Monday, November 29, 2010
Wednesday, November 17, 2010
Wednesday, November 10, 2010
Monday, November 8, 2010
Thursday, November 4, 2010
Bonnie Mae Brian Seliger (March 4, 1927 - November 2, 2010) - Grandma Seliger was my step-dad's mom but thought of us as her grandkids just the same. Grandma Seliger was a very neat lady and we were lucky enough to spend special time with them growing up. On Sunday, Grandma Seliger will accompany me on the 1.2 mile swim as she is the lady who taught me how to swim many, many years ago. Her tactics may have been unconventional but a whole generation of Seliger's learned how to swim because of her. "Camp Grandma" is where I was introduced to cicada's, the art of microwaving Jell-O pops, making homemade stationary, The One and Only Genuine Original Family Band, Dr. Pepper, swimming and many more things. I will always cherish the time I spent in Lubbock, Texas.
Angela Loffredo Cerami (March 23, 1919 - February 1, 1995) - Her whole life, Grandma Cerami insisted she was "Angeline" but when my mom found her birth certificate (or some other important document), it showed "Angela". Grandma Cerami was something else. As a little girl, I remember visiting her after having already eaten only to find that she had prepared enough spaghetti to feed a village...and not a small village. Telling her we weren't hungry meant nothing as she expected us to eat. There were many years I didn't get to see my grandparents but I wrote to them often and called when we could. After many years of being away from Buffalo, I got to go back to visit my family and see my Grandma. She was sick with breast cancer and we knew she probably didn't have long to live. As long as it had been since I had seen her in person, she was just how I remembered. I am so glad I was able to go back and spend time with her as an adult. A few months after my 20th birthday, Grandma Cerami passed away. I was given a rosary that belonged to her and I will have that with me as I run (jog) 13.1 miles. I figure the rosary is easier to carry than one of her cookbooks!!
Some of you reading this may think this is cheesy or even odd and that's ok. For me, it's a way to remember three people who had a huge impact on who I am today. Without them, or anyone in my life, I wouldn't be where I am and I wouldn't be attempting to do what I'm going to do on Sunday.
Rest in peace Bonnie, Hazel & Ang!! I love you all and I hope we have a lot of fun come Sunday!
Wednesday, November 3, 2010
Monday swim went extremely well. We swam a broken 1,500 and I had my best time to date. The pace I kept is one I really feel I could maintain although never have in a big race. We'll see if Sunday is the day. I've got coached swim tonight too and it will be an "easy" workout. I'm looking forward to getting in the water and doing some visualizing for Sunday. Yee haw!!

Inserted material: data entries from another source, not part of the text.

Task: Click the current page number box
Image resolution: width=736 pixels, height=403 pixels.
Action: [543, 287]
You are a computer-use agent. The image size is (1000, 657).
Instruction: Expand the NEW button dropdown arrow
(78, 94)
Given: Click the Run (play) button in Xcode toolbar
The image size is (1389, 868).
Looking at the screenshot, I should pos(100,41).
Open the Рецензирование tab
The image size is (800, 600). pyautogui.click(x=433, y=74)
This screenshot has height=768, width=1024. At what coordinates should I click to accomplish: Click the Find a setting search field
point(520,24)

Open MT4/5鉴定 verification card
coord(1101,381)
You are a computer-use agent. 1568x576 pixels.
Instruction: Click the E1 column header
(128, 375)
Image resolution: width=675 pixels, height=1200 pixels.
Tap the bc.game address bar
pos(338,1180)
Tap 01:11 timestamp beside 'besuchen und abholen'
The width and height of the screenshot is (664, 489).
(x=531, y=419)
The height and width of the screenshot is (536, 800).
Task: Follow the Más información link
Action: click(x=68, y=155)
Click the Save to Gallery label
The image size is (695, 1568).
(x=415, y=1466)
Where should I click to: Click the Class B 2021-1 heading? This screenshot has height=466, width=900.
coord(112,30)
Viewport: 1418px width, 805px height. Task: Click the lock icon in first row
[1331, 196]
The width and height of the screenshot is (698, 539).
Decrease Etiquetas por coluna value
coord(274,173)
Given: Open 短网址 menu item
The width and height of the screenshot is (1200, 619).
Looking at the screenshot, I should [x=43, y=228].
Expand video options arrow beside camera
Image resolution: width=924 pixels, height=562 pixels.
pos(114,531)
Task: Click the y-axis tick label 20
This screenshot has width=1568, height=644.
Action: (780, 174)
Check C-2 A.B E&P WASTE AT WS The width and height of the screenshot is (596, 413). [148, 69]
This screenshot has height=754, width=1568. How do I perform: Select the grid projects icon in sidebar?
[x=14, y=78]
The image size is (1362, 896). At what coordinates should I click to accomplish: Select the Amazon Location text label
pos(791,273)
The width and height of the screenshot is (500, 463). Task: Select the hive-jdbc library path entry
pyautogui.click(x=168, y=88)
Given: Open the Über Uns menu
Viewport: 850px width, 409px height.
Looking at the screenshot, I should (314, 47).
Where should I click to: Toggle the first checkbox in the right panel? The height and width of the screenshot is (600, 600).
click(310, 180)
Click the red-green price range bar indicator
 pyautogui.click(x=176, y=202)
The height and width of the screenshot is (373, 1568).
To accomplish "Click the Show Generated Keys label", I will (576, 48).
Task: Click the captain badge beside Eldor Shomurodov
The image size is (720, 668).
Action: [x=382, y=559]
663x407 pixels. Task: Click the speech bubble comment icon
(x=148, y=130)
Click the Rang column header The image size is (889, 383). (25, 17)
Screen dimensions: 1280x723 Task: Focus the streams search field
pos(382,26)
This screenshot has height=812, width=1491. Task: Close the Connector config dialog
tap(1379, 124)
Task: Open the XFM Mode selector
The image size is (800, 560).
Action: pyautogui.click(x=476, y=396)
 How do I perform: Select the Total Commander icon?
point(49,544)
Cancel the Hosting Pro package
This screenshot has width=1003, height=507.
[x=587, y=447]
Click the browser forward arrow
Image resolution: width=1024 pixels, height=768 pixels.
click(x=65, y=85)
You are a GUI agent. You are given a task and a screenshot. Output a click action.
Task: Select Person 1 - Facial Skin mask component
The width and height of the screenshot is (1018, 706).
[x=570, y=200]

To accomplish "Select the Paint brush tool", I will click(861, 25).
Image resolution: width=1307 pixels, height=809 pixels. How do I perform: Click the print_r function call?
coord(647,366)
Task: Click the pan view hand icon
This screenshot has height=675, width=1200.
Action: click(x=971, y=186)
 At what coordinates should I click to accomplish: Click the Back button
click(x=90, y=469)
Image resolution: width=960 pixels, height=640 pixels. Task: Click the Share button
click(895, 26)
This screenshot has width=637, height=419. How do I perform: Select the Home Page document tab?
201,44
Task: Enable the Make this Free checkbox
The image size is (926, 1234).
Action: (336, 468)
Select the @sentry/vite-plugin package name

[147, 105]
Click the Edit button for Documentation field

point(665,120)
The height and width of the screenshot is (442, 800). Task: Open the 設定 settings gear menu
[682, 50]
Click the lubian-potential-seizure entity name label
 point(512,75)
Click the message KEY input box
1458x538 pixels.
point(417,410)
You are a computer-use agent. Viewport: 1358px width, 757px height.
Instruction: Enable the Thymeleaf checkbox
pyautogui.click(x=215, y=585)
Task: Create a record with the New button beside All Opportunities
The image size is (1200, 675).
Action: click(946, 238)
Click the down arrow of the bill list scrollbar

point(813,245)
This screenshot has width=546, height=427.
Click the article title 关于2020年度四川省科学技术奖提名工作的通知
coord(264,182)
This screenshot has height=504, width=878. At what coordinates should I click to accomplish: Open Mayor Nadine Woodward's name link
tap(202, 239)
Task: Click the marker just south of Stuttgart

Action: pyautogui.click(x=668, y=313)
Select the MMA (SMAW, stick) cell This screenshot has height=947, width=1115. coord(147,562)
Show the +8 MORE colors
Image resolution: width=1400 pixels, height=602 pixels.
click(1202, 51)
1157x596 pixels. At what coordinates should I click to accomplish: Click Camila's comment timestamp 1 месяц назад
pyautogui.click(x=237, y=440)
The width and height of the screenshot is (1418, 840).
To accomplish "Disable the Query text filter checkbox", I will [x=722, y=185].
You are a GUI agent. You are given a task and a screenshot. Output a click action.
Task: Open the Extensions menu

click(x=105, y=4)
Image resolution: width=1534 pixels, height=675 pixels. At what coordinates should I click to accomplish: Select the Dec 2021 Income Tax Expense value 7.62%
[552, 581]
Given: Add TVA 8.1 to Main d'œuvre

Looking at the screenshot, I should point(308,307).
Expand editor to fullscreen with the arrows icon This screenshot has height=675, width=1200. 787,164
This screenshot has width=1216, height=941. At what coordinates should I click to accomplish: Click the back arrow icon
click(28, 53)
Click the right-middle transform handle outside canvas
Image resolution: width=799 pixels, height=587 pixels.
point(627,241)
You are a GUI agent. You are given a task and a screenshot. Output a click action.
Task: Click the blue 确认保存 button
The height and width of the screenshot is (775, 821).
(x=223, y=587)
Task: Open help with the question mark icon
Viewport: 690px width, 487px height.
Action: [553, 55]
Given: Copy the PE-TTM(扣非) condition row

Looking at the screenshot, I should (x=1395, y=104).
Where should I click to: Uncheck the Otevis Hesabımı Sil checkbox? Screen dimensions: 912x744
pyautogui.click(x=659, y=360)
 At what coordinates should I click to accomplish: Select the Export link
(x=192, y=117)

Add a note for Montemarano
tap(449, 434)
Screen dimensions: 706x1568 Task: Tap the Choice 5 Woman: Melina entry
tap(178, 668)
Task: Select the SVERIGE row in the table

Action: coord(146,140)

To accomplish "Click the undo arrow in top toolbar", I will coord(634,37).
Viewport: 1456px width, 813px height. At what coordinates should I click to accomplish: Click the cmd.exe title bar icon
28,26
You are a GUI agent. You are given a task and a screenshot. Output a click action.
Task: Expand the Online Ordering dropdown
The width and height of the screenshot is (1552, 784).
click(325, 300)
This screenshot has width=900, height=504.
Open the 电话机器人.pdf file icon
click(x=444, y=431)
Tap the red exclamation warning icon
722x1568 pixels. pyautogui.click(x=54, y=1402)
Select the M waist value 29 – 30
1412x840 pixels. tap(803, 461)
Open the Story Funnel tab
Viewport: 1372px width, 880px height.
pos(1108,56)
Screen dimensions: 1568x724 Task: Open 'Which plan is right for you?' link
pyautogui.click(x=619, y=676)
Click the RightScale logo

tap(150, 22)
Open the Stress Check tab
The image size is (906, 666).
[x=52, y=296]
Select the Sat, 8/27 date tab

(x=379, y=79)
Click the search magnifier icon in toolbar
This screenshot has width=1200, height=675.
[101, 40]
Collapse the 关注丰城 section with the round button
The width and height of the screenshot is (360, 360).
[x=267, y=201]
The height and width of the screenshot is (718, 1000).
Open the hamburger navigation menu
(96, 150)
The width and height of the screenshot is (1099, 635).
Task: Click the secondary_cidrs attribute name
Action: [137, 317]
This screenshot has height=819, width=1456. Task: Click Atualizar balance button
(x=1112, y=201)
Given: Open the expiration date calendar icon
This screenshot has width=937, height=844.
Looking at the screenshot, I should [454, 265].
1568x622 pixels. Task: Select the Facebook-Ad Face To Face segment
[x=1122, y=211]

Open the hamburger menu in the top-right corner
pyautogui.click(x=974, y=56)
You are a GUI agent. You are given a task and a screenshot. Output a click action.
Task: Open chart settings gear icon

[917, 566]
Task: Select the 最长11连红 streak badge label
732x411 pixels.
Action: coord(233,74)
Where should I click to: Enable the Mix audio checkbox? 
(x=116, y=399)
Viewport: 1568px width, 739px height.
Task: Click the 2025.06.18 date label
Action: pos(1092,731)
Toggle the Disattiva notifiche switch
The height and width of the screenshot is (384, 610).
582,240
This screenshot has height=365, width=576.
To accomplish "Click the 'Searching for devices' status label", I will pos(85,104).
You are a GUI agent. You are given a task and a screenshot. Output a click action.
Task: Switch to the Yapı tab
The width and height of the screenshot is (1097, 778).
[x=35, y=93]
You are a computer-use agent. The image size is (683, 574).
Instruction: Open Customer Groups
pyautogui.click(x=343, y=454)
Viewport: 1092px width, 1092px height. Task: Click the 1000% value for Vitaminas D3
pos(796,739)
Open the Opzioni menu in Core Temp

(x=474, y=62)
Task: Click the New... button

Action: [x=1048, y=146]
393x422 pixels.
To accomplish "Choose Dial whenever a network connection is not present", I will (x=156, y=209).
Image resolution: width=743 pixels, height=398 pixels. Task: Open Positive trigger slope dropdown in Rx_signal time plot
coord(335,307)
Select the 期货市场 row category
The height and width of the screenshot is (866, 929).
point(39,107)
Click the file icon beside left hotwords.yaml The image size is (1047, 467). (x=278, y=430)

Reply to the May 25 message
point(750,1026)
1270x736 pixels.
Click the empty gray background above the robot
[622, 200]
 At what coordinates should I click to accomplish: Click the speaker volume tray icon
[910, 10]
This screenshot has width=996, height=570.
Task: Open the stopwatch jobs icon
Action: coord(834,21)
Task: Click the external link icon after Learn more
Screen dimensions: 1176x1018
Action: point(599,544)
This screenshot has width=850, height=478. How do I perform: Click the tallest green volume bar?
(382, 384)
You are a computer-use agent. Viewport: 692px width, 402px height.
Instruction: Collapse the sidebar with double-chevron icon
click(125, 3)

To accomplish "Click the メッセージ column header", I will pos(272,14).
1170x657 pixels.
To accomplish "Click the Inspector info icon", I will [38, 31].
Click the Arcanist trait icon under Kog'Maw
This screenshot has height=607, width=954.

Last night was an easy track workout consisting of a 1 mile warmup, main set of 6x400 and a 1 mile cool down. I love 400's! Misty & I headed to the track and did a pretty good job pacing. We tended to start out too fast and would take turns lecturing each other on slowing down. Well, maybe not lecture but there was a lot of, "we started too fast again" or "stop chasing the other runners". We were at the same track OutRival works out at so it was nice to see some familiar faces and not feel totally alone out there. We missed our teammates though. I rarely get to do track workouts with the group anymore b/c I just can't get there from work. The past month or so those training for IMFL haven't even had track workouts b/c "Ironman races aren't about speed" as coach said. Boy was I glad to hear that b/c my IMTX probably won't be described as speedy. :)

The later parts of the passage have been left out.